**Requirements:** Rewrite the listing lines starting at the one containing "The image size is (650, 608)." and ending at the one containing "I will coord(710,198).", requests included and output limited to those lines. Multiply every coordinate in the answers by 2 and round to whole numbers with halves rounded up, leaving all other numbers unchanged.

(Word and element location data)
<<<<

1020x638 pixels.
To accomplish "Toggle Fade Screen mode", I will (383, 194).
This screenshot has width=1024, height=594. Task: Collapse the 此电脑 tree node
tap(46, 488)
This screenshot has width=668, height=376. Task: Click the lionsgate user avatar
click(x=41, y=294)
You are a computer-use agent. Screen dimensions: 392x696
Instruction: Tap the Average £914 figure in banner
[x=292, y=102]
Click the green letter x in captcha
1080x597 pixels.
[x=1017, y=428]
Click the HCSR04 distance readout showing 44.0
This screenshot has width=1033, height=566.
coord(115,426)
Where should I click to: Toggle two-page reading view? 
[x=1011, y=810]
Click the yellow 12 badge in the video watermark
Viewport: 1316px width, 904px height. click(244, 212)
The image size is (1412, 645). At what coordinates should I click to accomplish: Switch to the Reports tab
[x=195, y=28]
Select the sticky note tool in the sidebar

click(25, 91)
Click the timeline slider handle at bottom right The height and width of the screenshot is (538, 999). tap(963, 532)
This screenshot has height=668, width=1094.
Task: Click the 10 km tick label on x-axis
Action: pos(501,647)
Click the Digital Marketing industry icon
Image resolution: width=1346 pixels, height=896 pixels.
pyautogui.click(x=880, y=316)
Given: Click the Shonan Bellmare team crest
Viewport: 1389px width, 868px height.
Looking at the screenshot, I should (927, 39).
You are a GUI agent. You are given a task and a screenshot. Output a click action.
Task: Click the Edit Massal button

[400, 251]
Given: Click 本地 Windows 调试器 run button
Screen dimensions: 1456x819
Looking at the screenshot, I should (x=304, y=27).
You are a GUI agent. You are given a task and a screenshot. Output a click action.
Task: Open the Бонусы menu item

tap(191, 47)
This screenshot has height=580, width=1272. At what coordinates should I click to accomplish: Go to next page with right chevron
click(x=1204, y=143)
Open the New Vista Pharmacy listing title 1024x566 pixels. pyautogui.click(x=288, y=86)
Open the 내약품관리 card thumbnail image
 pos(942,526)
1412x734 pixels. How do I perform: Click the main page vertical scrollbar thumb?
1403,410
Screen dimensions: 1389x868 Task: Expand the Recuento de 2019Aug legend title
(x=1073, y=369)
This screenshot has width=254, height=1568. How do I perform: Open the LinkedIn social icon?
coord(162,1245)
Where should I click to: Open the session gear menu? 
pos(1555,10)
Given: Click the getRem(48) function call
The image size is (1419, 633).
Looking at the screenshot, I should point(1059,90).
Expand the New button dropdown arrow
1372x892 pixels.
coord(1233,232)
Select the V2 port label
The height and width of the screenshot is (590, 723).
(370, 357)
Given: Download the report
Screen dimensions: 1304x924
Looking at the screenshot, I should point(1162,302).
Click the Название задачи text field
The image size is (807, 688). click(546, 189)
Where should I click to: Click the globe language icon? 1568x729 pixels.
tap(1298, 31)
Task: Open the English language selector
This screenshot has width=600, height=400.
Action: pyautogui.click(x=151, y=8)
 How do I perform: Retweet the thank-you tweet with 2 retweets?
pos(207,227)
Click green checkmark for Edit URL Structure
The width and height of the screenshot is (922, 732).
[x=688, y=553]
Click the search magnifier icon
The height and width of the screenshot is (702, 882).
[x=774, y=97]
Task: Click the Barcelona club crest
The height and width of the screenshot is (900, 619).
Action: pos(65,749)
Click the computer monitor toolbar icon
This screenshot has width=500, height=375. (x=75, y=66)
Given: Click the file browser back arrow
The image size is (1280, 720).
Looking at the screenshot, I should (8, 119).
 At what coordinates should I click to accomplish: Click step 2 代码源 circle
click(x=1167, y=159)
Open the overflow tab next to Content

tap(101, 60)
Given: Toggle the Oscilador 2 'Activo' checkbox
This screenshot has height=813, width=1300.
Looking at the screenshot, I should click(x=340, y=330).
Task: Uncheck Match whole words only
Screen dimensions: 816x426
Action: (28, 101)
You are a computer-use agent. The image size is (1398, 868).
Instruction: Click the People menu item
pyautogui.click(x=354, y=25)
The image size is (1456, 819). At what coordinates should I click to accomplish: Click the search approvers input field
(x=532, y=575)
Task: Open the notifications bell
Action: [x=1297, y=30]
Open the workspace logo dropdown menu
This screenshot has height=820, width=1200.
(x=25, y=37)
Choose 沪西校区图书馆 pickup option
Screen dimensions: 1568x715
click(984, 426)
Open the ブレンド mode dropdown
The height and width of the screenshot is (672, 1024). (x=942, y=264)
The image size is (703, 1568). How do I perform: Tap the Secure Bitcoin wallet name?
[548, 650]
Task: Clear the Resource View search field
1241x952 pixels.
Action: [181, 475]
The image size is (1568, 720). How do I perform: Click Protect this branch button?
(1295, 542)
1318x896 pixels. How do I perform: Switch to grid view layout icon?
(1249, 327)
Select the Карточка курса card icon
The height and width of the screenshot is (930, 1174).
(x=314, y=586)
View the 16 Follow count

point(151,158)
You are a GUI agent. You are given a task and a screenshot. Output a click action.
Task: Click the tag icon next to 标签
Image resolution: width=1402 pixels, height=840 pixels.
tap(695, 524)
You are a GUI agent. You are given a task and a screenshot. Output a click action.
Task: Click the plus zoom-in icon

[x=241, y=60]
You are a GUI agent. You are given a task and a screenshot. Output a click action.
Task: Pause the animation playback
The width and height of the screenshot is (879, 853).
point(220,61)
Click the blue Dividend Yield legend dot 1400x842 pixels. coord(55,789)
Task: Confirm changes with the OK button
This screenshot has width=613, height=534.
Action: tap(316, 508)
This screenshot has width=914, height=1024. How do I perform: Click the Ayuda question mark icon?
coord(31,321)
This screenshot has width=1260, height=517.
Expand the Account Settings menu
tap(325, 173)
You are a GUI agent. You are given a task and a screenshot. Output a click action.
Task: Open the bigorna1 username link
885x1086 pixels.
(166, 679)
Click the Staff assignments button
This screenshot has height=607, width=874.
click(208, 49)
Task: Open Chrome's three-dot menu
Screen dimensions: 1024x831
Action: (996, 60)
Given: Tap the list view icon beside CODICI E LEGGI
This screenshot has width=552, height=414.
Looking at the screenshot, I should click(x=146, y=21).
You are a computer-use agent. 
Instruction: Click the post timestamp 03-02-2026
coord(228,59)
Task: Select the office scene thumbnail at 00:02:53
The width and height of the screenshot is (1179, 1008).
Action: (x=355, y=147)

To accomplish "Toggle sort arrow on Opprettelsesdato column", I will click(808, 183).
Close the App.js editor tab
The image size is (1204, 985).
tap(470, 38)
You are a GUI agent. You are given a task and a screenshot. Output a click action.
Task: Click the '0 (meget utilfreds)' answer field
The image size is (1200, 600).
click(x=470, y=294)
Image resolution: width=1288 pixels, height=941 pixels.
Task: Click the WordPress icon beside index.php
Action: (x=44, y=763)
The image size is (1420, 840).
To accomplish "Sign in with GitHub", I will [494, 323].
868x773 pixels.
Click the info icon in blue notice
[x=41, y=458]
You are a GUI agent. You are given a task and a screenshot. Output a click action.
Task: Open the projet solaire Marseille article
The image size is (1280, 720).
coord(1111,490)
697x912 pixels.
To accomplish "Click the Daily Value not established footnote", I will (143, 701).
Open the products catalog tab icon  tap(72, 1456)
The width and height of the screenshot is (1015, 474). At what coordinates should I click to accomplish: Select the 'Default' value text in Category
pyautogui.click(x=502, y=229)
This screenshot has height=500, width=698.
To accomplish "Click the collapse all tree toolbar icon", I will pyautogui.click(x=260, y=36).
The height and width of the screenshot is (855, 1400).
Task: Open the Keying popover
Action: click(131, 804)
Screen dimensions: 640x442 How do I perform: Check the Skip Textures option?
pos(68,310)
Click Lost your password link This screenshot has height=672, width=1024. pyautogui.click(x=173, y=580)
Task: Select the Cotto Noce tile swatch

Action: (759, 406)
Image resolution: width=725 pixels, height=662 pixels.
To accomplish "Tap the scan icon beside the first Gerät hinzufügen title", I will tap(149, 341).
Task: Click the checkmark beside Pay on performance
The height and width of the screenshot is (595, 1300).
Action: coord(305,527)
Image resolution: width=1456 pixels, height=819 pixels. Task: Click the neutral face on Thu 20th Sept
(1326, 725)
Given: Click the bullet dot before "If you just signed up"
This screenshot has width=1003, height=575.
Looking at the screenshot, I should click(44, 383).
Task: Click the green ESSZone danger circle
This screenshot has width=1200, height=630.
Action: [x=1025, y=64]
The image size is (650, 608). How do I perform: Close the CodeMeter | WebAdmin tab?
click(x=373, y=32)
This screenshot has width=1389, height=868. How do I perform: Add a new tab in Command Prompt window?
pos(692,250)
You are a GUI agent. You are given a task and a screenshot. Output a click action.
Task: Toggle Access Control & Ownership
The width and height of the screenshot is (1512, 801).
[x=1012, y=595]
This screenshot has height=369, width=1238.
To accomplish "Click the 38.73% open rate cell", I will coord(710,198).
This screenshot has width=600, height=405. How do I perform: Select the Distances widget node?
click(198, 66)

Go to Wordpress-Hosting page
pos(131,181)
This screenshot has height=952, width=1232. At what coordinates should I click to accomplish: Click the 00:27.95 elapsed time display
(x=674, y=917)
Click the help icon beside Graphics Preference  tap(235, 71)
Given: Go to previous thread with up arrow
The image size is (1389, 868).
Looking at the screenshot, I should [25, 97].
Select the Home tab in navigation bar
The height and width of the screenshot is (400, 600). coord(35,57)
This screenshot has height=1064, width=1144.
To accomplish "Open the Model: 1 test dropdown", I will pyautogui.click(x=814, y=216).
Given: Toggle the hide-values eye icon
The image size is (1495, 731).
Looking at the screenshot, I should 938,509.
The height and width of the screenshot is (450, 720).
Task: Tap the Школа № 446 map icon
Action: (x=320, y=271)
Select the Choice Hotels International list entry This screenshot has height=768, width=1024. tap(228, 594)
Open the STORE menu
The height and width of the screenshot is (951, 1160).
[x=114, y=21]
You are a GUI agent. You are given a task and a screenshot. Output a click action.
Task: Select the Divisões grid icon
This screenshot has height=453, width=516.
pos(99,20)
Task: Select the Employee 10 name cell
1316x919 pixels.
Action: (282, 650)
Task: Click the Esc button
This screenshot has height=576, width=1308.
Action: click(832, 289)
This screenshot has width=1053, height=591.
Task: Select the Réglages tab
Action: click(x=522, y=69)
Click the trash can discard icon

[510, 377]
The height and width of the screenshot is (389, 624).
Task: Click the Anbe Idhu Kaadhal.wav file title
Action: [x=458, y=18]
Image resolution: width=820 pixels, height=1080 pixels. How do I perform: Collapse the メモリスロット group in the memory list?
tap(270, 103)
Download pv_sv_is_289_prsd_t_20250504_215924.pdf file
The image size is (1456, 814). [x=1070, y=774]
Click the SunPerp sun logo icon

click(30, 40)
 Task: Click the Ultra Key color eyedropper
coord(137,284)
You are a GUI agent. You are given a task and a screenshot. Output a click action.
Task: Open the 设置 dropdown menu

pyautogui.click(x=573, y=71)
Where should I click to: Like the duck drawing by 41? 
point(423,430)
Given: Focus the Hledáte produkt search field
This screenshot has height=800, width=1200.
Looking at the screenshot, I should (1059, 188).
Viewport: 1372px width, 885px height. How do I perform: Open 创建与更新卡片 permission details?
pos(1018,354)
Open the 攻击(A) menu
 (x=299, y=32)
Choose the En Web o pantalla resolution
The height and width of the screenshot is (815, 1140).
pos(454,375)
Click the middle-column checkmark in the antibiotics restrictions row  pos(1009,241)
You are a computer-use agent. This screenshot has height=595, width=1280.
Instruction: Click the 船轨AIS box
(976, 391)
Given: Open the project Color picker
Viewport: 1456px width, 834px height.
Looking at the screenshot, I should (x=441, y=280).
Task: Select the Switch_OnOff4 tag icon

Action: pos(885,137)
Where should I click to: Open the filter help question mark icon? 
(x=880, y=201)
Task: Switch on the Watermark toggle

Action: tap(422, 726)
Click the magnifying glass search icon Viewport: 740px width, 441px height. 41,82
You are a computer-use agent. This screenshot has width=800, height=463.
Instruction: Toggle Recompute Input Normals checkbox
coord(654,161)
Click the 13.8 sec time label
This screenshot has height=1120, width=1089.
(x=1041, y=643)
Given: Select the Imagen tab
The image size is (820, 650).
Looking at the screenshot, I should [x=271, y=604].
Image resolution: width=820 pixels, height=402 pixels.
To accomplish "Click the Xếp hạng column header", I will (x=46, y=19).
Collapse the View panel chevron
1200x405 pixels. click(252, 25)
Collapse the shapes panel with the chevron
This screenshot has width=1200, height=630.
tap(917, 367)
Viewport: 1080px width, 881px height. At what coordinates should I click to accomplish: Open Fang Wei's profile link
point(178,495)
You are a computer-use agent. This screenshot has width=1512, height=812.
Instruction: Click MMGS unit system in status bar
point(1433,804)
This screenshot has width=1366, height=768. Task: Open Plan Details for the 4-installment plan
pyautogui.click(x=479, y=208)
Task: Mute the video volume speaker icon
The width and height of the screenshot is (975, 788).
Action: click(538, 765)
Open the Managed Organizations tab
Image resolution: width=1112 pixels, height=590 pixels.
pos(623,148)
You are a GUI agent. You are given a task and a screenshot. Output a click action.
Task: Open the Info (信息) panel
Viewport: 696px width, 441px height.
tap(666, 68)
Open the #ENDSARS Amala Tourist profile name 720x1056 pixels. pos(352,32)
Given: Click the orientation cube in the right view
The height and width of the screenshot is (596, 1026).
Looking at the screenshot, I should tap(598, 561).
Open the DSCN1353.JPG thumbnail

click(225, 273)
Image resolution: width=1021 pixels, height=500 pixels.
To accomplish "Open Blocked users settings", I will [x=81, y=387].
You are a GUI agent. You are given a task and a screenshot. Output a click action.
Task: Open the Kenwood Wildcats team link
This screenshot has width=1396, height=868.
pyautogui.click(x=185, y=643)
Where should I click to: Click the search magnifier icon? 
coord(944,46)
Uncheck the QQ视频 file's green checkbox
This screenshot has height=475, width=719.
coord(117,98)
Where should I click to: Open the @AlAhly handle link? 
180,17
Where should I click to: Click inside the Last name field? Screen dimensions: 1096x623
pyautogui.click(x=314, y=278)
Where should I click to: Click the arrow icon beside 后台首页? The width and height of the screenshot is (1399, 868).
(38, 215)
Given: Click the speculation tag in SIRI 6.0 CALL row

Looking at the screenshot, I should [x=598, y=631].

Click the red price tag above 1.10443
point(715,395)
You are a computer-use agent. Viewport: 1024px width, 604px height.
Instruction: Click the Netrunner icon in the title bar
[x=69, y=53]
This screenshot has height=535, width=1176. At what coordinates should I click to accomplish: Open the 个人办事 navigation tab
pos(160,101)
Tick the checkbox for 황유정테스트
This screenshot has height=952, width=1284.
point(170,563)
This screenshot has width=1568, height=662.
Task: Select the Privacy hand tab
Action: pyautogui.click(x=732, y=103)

>>>>

**Response to the task:**
The image size is (650, 608). How do I perform: Close the CodeMeter | WebAdmin tab?
click(x=746, y=64)
This screenshot has width=1389, height=868. How do I perform: Add a new tab in Command Prompt window?
pos(1384,500)
You are a GUI agent. You are given a task and a screenshot. Output a click action.
Task: Toggle Access Control & Ownership
The width and height of the screenshot is (1512, 801).
[x=2024, y=1190]
This screenshot has height=369, width=1238.
To accomplish "Click the 38.73% open rate cell", I will coord(1420,396).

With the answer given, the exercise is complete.